New features and changes in this release:

  • Remove alert associated with the removed metric Reverse Log Proxy Loss Rate. See Reverse Log Proxy Loss Rate.
  • [Bug Fix] Fix infinite redirect at login.
  • [Bug Fix] Remove the healthwatch_space_developer user when the PCF Healthwatch tile is uninstalled.
  • [Bug Fix] Fix the issue where Super Value Metrics were lost when large volumes of router latency metrics overloaded the ingestor instances.
  • [Bug Fix] Fix the installation failure due to duplicated entry in free_chunks_configuration which would cause flyway migration failure during Apply Change.

  • Maintenance update of the following dependencies:

    • Spring Boot now 2.1.9
    • Indicator Protocol now 0.7.17
    • Syslog release now 11.6.0

Known Issues

This release has the following known issues.

Disk Slowly Fills When Using vSAN with Healthwatch Leads

The vSAN object count increases on vSphere versions earlier than v6.5 update 2.

Healthwatch deploys the app bosh-health-check, which deploys and deletes a VM every 10 minutes. vSphere versions earlier than v6.5 update 2 leave a namespace or folder and subfolders when a VM is deleted. The orphaned folders cause the vSAN object count to increase. This is a known issue for vSAN. For more information about the vSAN known issue, see Deleted VMs leave components behind in GitHub.

To address the issue, update vSphere to v6.5 update 2 or later. Or, stop the bosh-health-check to slow down the increase in vSAN object count.
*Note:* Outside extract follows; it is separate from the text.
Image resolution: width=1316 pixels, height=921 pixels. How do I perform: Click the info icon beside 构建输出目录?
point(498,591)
Indicator Protocol Beta Dashboard Displays Error Due to Log Cache

Occasionally, the Indicator Protocol Beta Dashboard charts fail to load with the following error: "Error fetching graph data.".

The Indicator Protocol Beta Dashboard charts are populated using data from Log Cache, which is a component of Loggregator. The charts may fail to load if Log Cache times out while processing the data.
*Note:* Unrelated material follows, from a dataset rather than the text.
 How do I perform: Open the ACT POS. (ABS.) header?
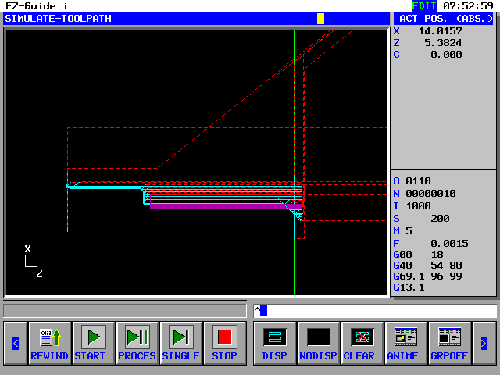(445, 19)
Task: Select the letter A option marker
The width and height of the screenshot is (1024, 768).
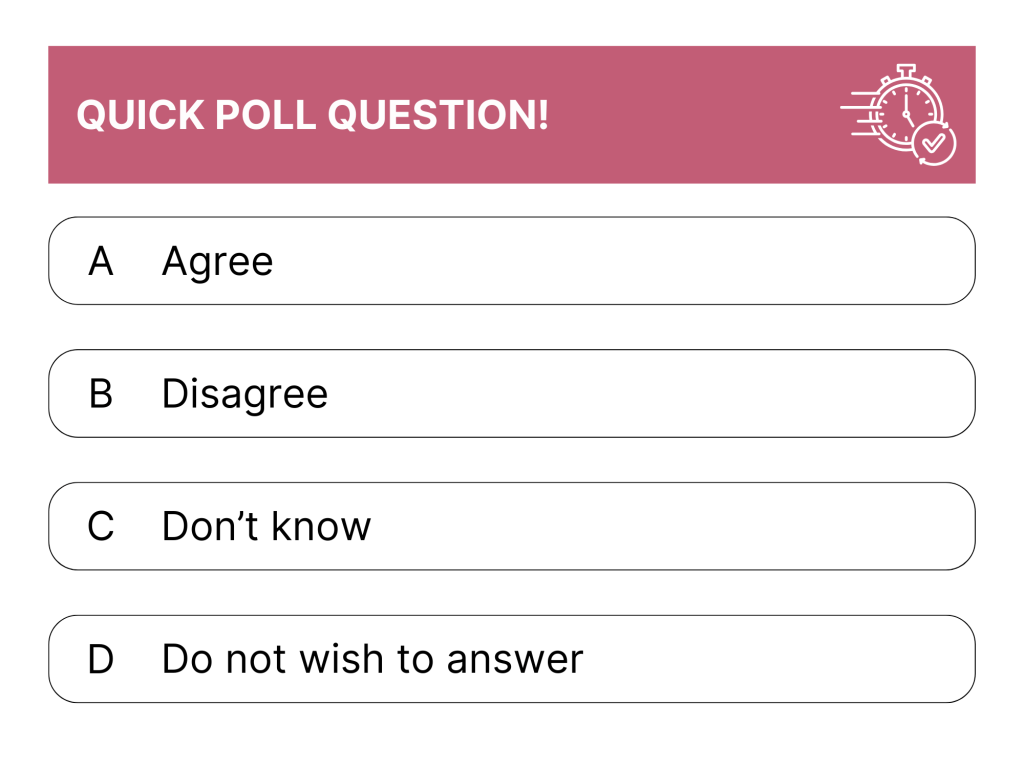Action: pyautogui.click(x=101, y=262)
No corrective action is required. The issue will self-resolve if possible.

Infinite Login Redirect When Using Private Domain Suffixes

Certain private domain suffixes, such as .local or .a, result an infinite redirect loop when trying to access the Healthwatch UI.
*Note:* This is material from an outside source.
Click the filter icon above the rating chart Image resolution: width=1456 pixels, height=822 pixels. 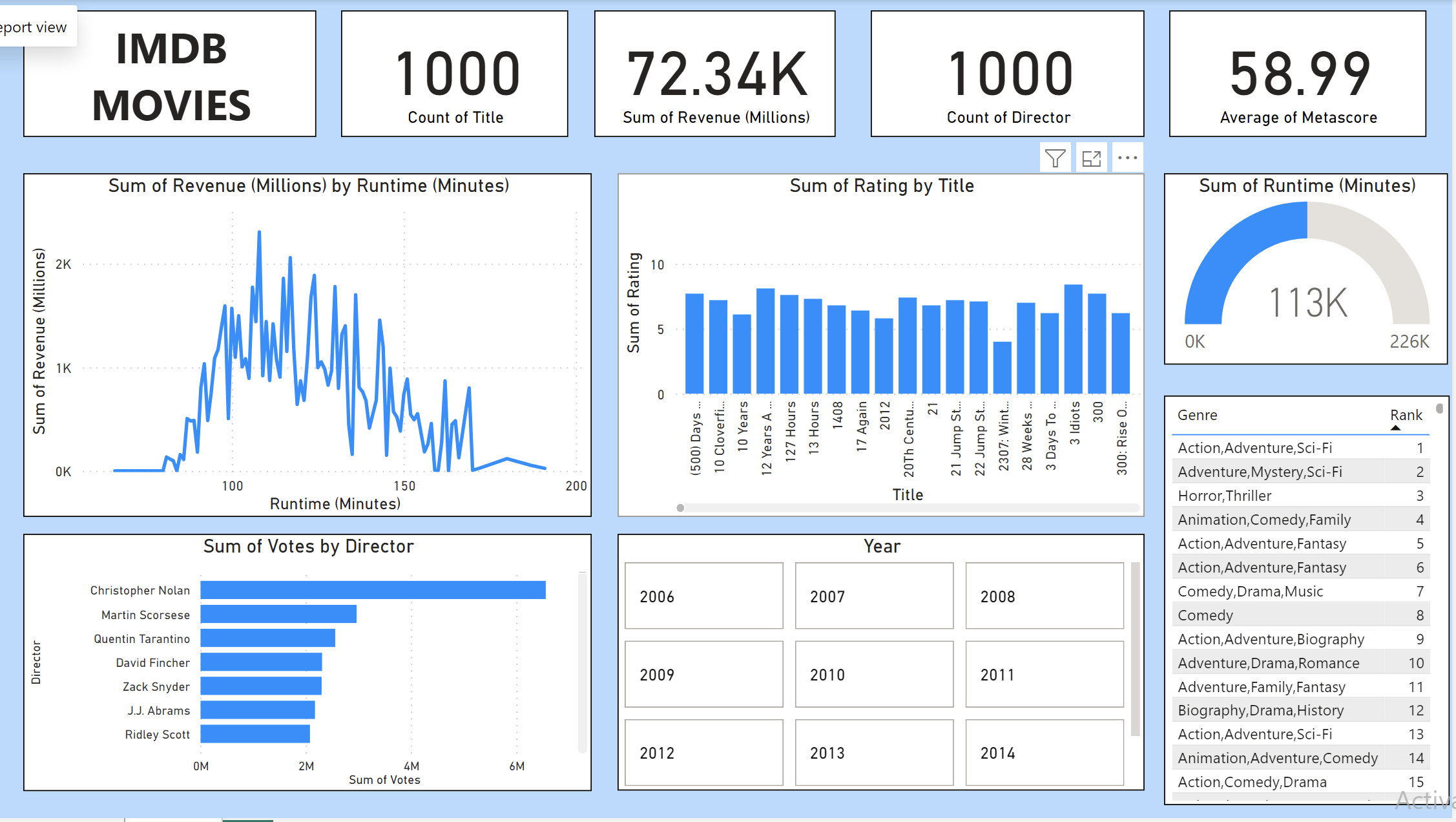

A workaround is to set the SKIP_CERT_VERIFY environment variable to true on the Healthwatch app.

For the canonical list of public suffixes, see the Public Suffix List.

v1.6.3

Release Date: September 17, 2019

Features

New features and changes in this release:

  • Remove metric, graph, and alert associated to Route Registration Messages Delta. This metric was removed in PAS 2.4 so related graphs and alerts should not display. The current associated alert will be resolved automatically.
  • [Bug Fix] Correctly handle rotation of root Certificate Authorities.
  • [Bug Fix] Correct the threshold for Syslog Adapter Capacity.
  • [Bug Fix] Reduce noisiness of system.healthy alerts when a BOSH VM is created or deleted.
  • [Bug Fix] If healthwatch-ingestor fails to receive data after 15 seconds, it will automatically reset its Spring Application Context to re-establish a Firehose connection. After 20 resets of the Spring Application Context, the app instance will purposely crash and let Diego re-schedule it, providing a fresh container and JVM instance.
  • [Bug Fix] Fix healthwatch-ingestor crash in cases where GoRouter receives an HTTP request with non-standard HTTP method, resulting in a HttpStartStop metric with a null HTTP method value.
  • [Bug Fix] Setting Redis Worker Count in the Healthwatch Component Config page of Ops Manager successfully changes instance number. Previously, changes to this field were not reflected in the Healthwatch deployment.
  • [Bug Fix] Delete orphaned cf-health-check smoke-test-app instances regularly. Previously, cf-health-check would occasionally fail to delete a smoke test and never cleaned it up.
  • [Bug Fix] Fix occasional inaccurate spikes in Log Transport Throughput graph.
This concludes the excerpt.